Perhaps the most extreme recent example of the criminalization of addiction is the proliferation of state laws that allow prosecutors to bring homicide or related charges against persons who provide drugs that result in an overdose death. This option has been exercised in nearly every state in the United States, with the number of overdose-homicide cases increasing from 2 to 75 per year during the 2000s and then rising rapidly to a high of 717 cases in 2017. According to the Health in Justice Action Lab (2019) at the Northeastern University School of Law, approximately 50 percent of those charged were the caretaker, family member, friend, or partner of the deceased, rather than a traditional drug dealer. Laws such as these may even increase the likelihood of overdose death because they provide an incentive for persons who are present at overdose incidents not to call 911 for fear of being prosecuted themselves.
Sue and Andraka-Christou have provided us with carefully researched and detailed examinations of the broad problem of opioid addiction treatment and policy in the United States, and their works represent important contributions to the literature on these issues.

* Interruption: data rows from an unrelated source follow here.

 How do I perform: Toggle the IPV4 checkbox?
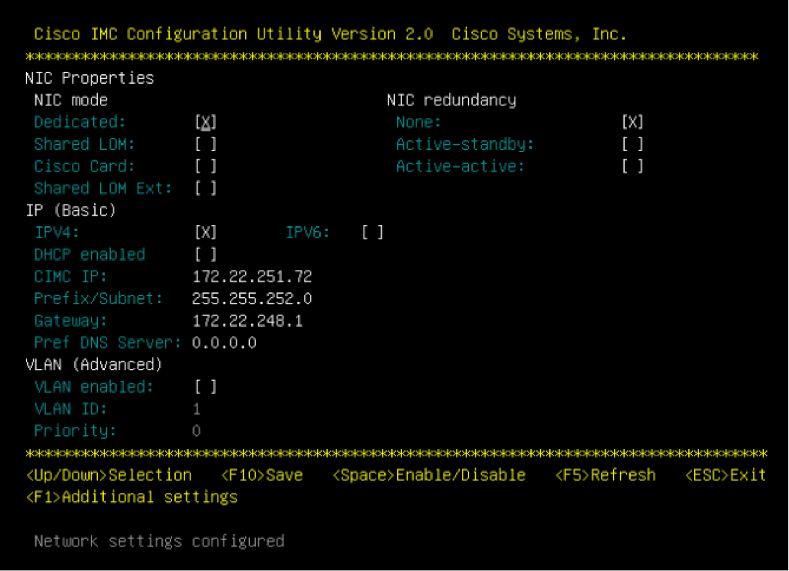point(206,232)
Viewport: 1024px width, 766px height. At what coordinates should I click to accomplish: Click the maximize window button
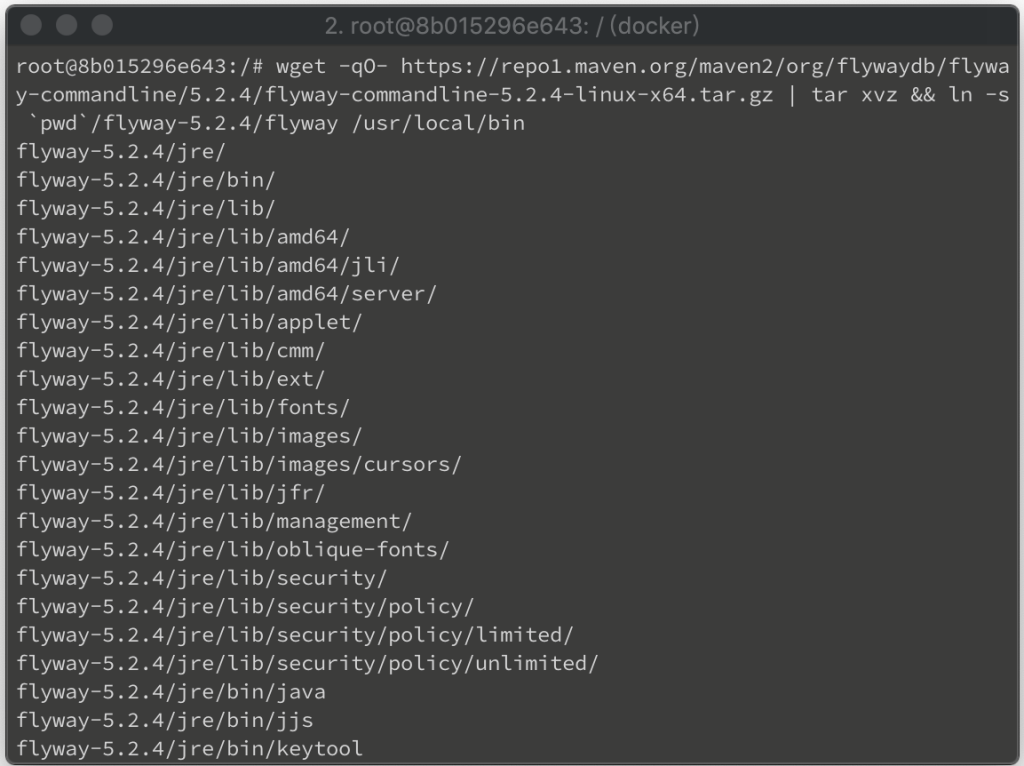pos(102,25)
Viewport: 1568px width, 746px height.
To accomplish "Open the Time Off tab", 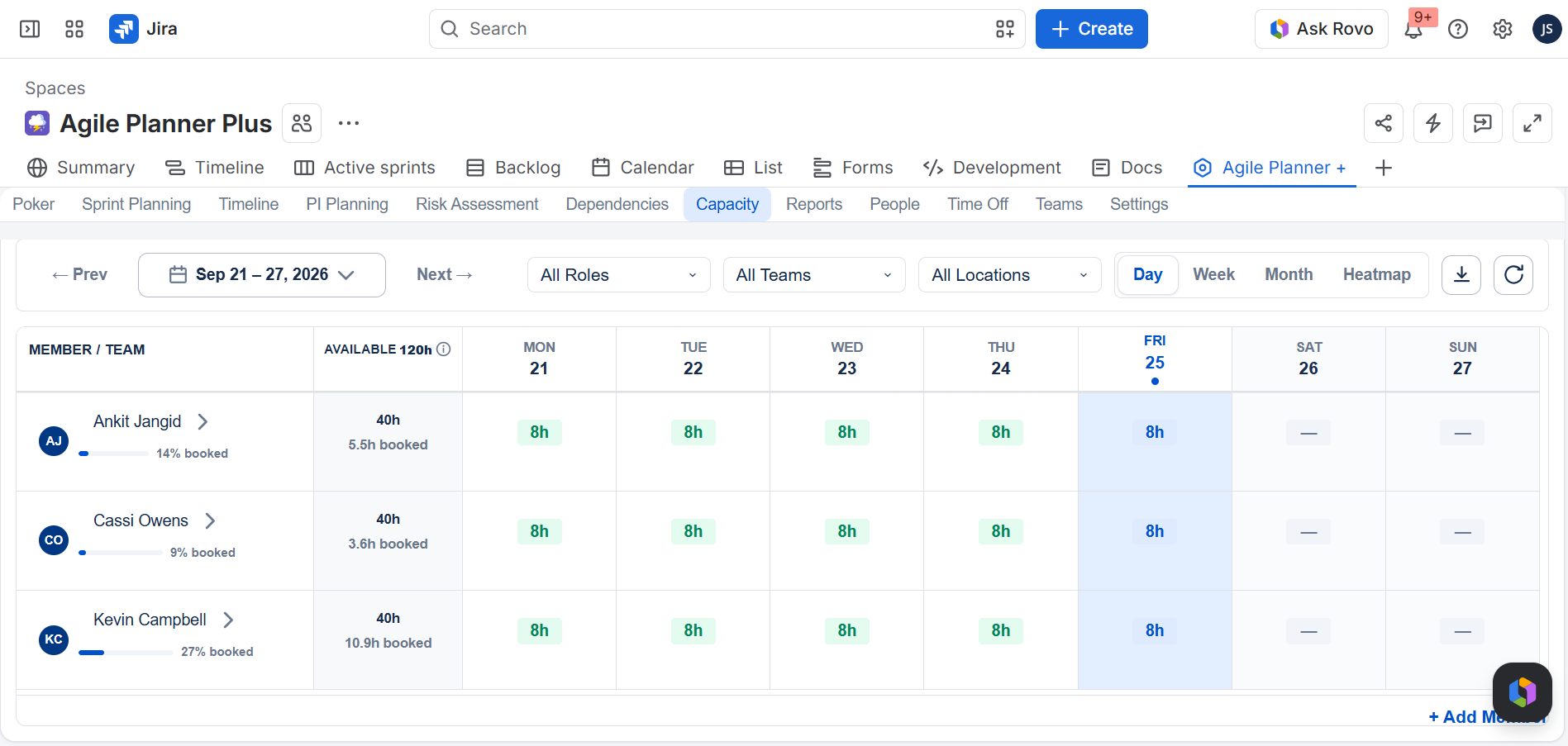I will click(x=978, y=204).
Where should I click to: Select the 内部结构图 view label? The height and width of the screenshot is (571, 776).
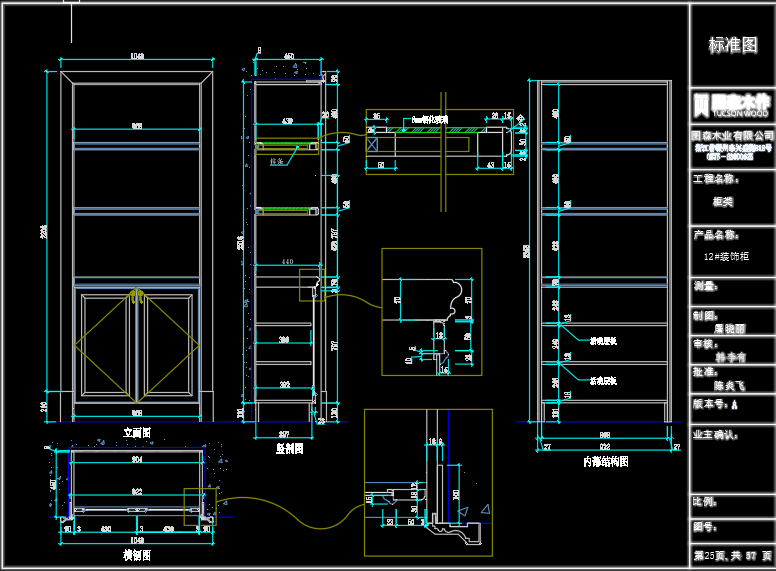[x=605, y=461]
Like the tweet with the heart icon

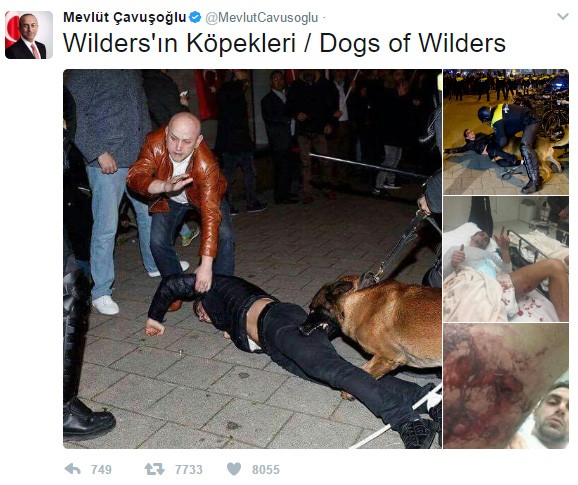(x=234, y=469)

Nevertheless, readers will come away with feelings of despair for the women and men who use opioid drugs. At every level from the micro/interactional to the macro/structural, addicts face stigma, cruelty, and the crushing weight of the criminal justice system. These books show that a system that is primarily designed to punish will fail to provide effective treatment for addicts and will not succeed in preventing opioid-related deaths. Fundamentally, incarceration mitigates against the possibility of redemption for lives lived beyond prison walls. There is always the threat of being sent back to prison because using drugs and associating with people who use drugs are violations that can lead to immediate loss of freedom. Failure is as close as the next encounter with a police officer, and death lurks in the next overdose.